Popular consultation in Ecuador: is the cycle of anti-politics coming to an end?

Next February, Ecuador will try a new political reform exercise to modify the balance between participatory democracy and representative democracy established in the 2008 Constitution. There, a fifth function of the state was indicated, that of transparency and social control, by means of which the legislature is substituted in terms of the function of appointing the heads of control bodies. The Council for Citizen Participation and Social Control (CPCCS), which assumed these functions, proved to be inefficient and vulnerable to all kinds of pressure. The popular consultation called by the Government for February 5th aims at changing this situation. However, the path adopted does not seem to be the most suitable. 

The 2008 Constitution establishes three modalities of constitutional political change: the reform, which is dealt with by the Assembly and requires, for its approval, two-thirds of its members; the amendment, which is dealt with by means of plebiscite or popular consultation; and the Constituent Assembly. The first two cannot change the structure of the state or affect rights, while the third can introduce these deep modifications.

In fact, a fundamental reform would have to do with the installation of a Constituent Assembly, but the regime discards this possibility and opts for a path that combines the modalities of constitutional reform and amendment. The questions are grouped into three main thematic axes: security, institutionalism, and environment. The first two are aimed at strengthening the state in the fight against organized crime through the introduction of extradition in cases of transnational crimes and the strengthening of the Public Prosecutor’s Office. To this end, it promotes its autonomy with respect to the Judiciary Council.

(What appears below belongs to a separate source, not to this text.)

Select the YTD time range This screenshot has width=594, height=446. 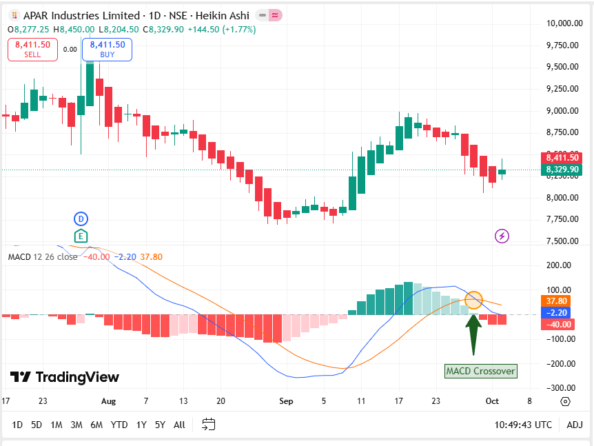click(119, 425)
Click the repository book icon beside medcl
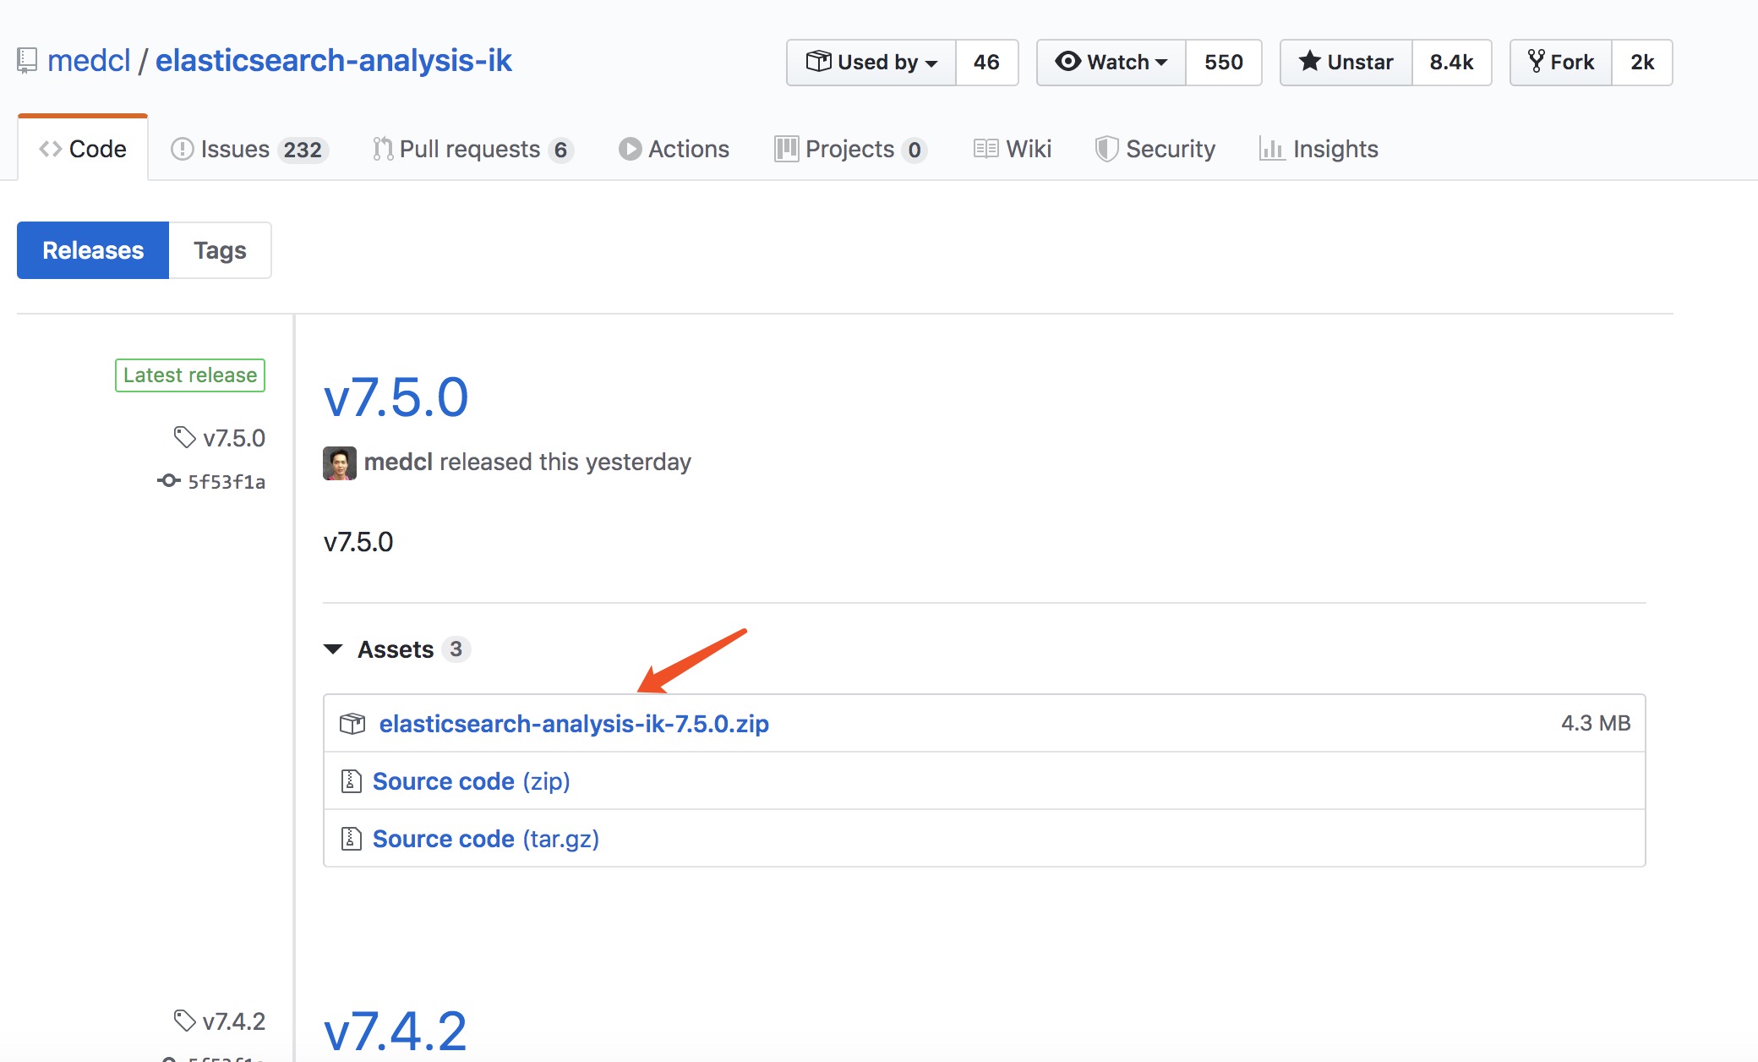 click(27, 61)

Questions three and four are aimed at reducing the size of the Assembly and demanding greater requirements for the registration of local movements, in order to reduce political fragmentation and localism. Questions five and six are directed toward the modification of the selective processes in the integration of the CPCCS, as well as the control bodies (Comptroller’s Office, Attorney General’s Office, Public Defender’s Office, Electoral Council, Judiciary Council, Superintendencies and others). Finally, questions seven and eight are oriented towards the improvement of environmental governance through the control of water sources and compensation for those who protect environmental assets.  

The consultation would seem to warn that the central problem of institutionalism lies in the deficits in the political system’s capacities. Currently, the political actors are not functional to the increase in decision-making power to reduce social asymmetries and generate welfare and economic growth. The decisions adopted by the Assembly respond to the particular interests of power groups and, often, to mafia or criminal structures. The institutional design generates fragmentation and is not conducive to the consensual production of policy.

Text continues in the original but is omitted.